Según, Bukele, la institucionalidad del miedo que estaba establecida en el país, lo que buscaba era «violar a nuestras mujeres» y la «transparencia» era que se dejara matar a miles de salvadoreños.
Bukele afirmó que los organismos y oenegés pro derechos humanos, que buscan que se eliminen medidas como el régimen de excepción, lo único que buscan es que se regrese al estado de caos en el que se vivía y del que se lucraban amasando millones de dólares.

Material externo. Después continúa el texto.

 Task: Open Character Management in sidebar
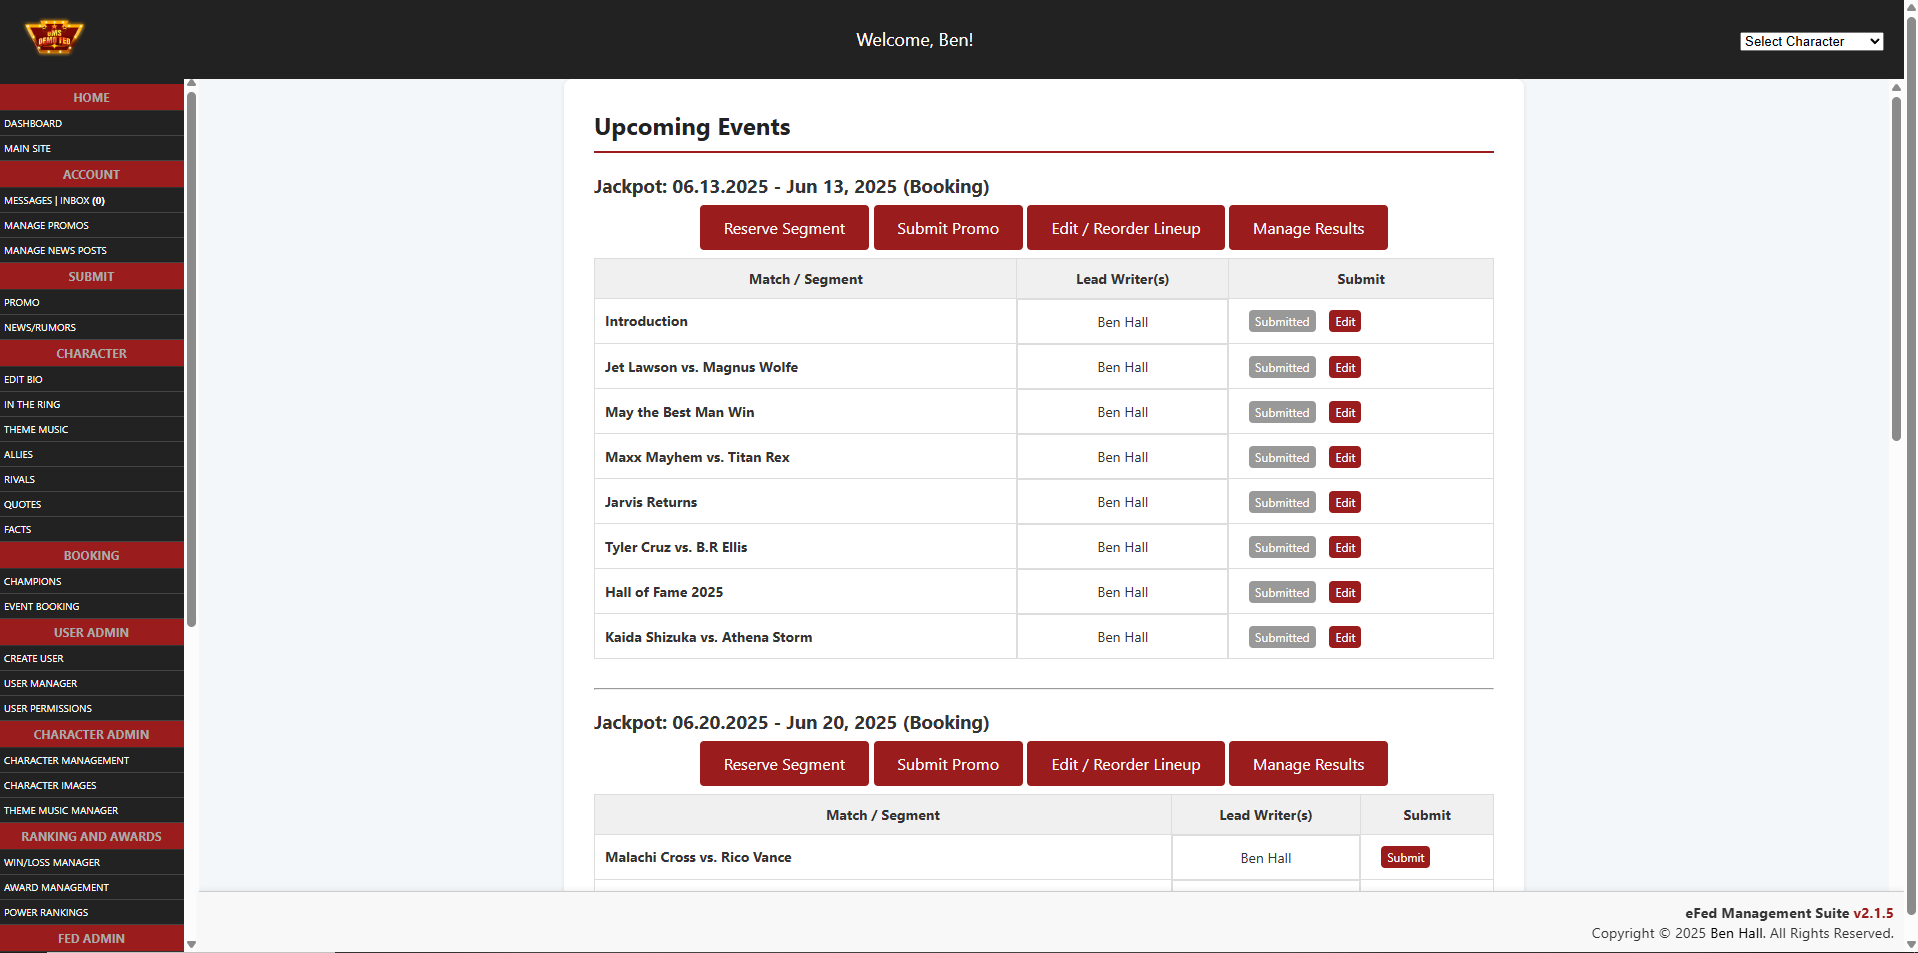[x=66, y=761]
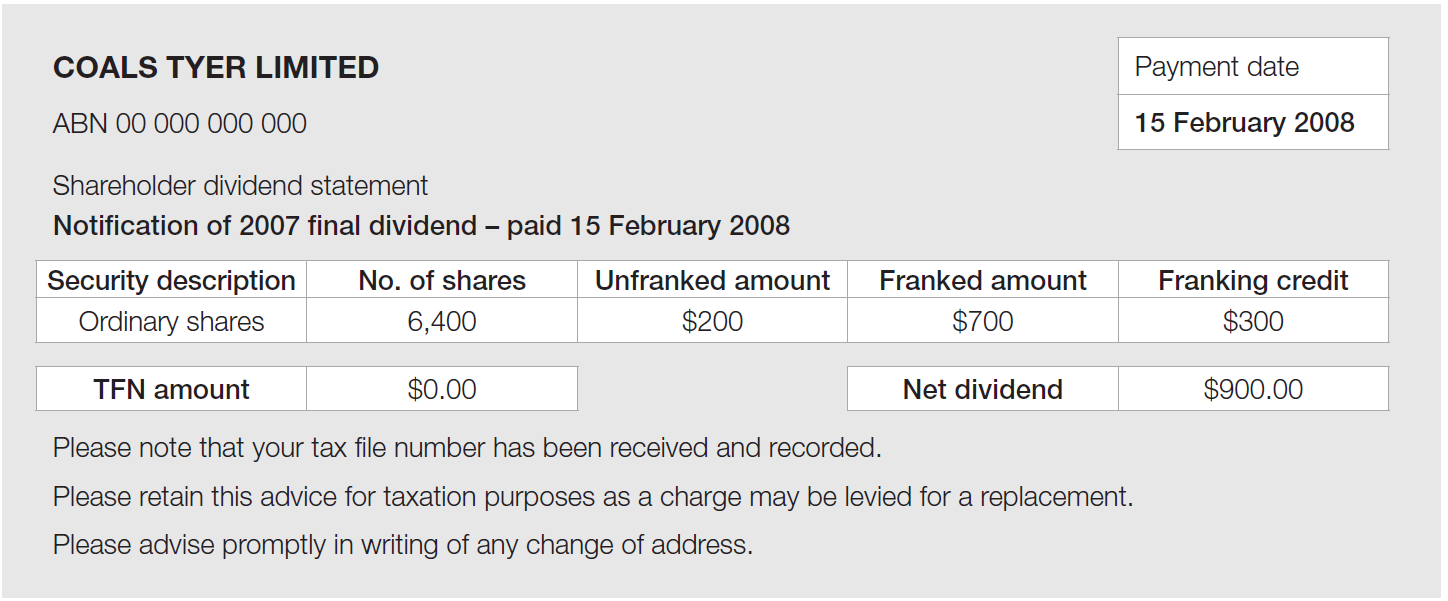1448x601 pixels.
Task: Select the $0.00 TFN amount value
Action: tap(442, 389)
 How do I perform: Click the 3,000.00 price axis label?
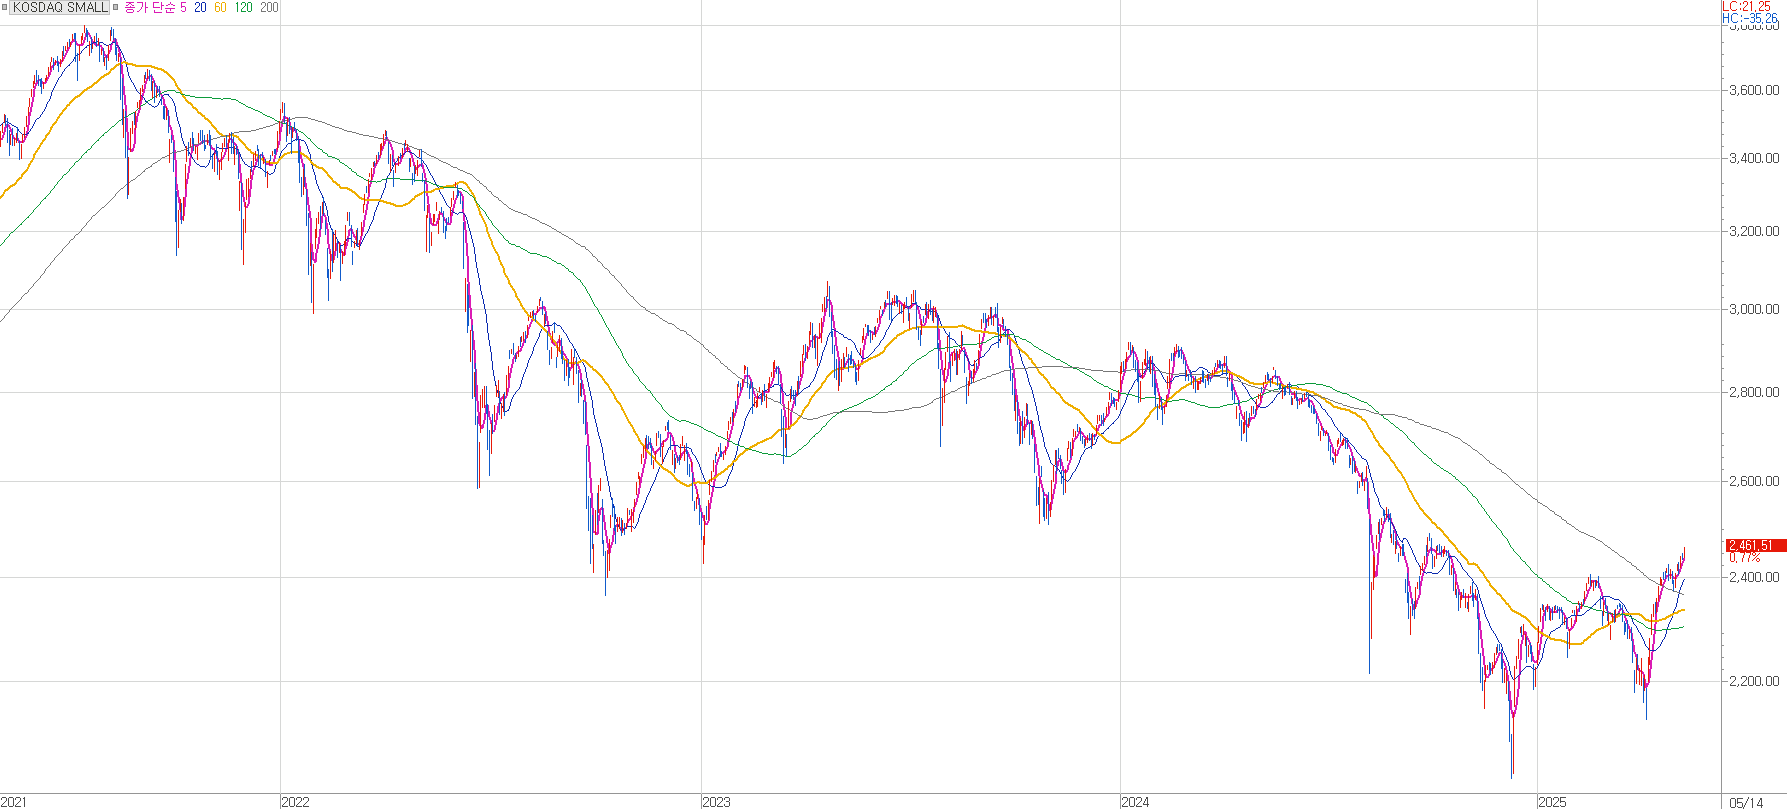pos(1754,309)
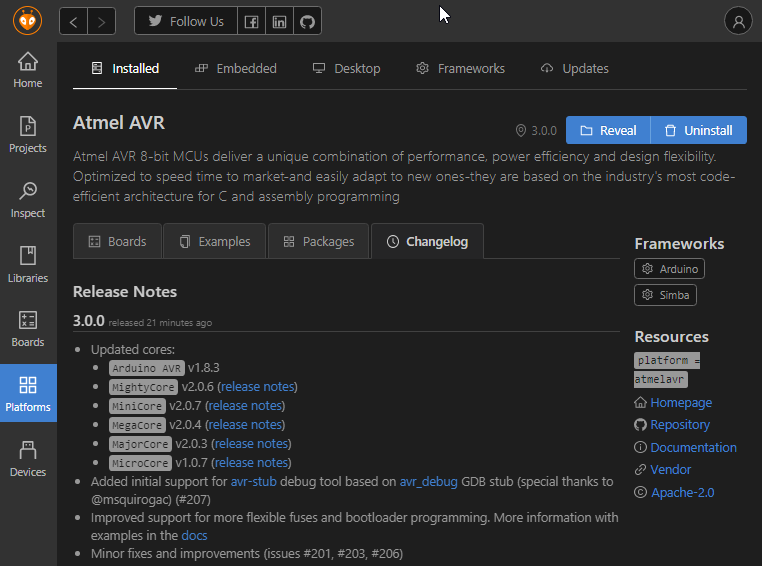Image resolution: width=762 pixels, height=566 pixels.
Task: Select the Arduino framework tag
Action: [x=670, y=269]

El mandatario aseguró que «en la vida real, perdonar al criminal es condenar a la víctima. Sigan gritando, ¡libérenlos ya! Los hemos escuchado y conocemos el resultado. Que regrese la muerte, que regrese el caos, que regrese el miedo. Y no vamos a permitir nada de eso. Así que no los vamos a liberar ni ahora ni nunca», afirmó enfático.
A su criterio, esas fuerzas externas «Quieren que tomemos decisiones para que afuera no me cataloguen como dictador, aunque eso signifique que nuestro país vuelva a ser invivible. Antes había una masacre cada día».
«Los supuestos defensores de la democracia y el Estado de derecho, lo que realmente quieren es que no podamos castigar a los asesinos. En nombre de un supuesto ideal de derechos humanos, que no es más que los derechos de los criminales».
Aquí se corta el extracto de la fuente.